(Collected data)
━━━━

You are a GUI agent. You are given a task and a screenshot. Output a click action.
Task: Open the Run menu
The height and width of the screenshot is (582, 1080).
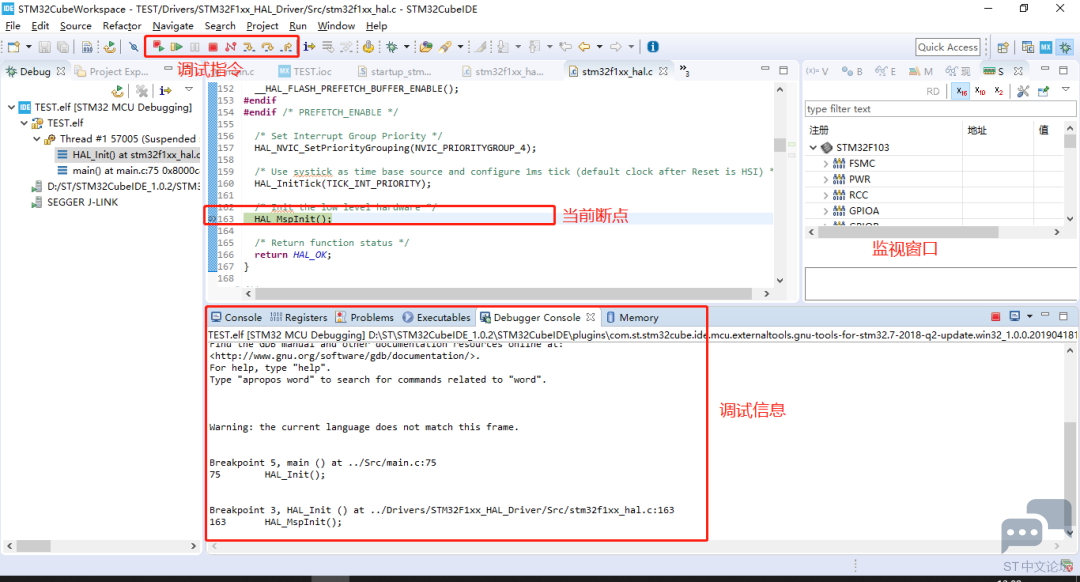[x=298, y=26]
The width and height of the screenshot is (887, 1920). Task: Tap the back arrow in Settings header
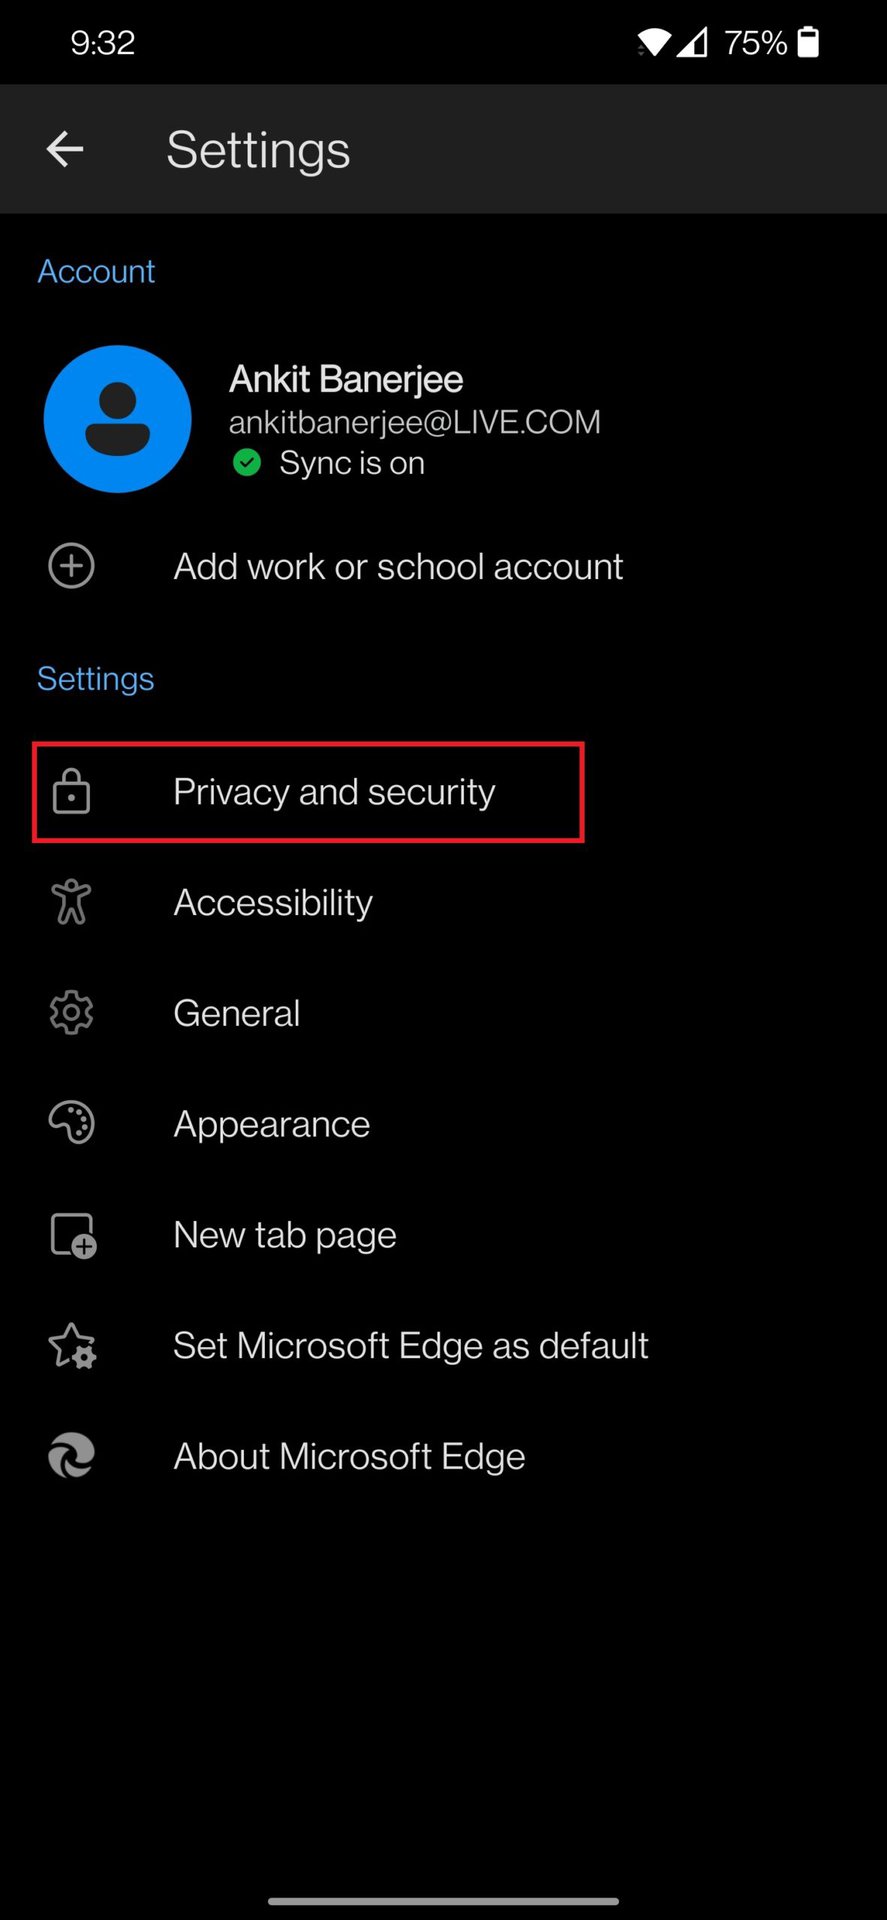pyautogui.click(x=65, y=150)
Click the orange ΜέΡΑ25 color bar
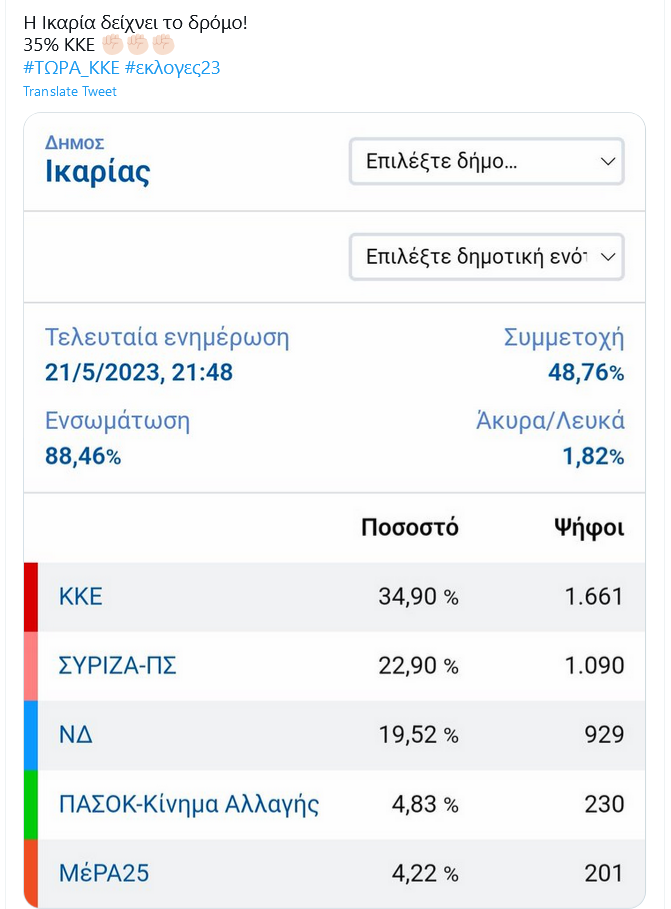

━━━━

**Directions**
Without the pictures, retype all of the data above exactly.

**Response to the exercise**
You are a GUI agent. You are given a task and a screenshot. Output a click action.
Task: Open the Run menu
The height and width of the screenshot is (582, 1080).
[x=298, y=26]
The width and height of the screenshot is (887, 1920). Task: Tap the back arrow in Settings header
pyautogui.click(x=65, y=150)
Click the orange ΜέΡΑ25 color bar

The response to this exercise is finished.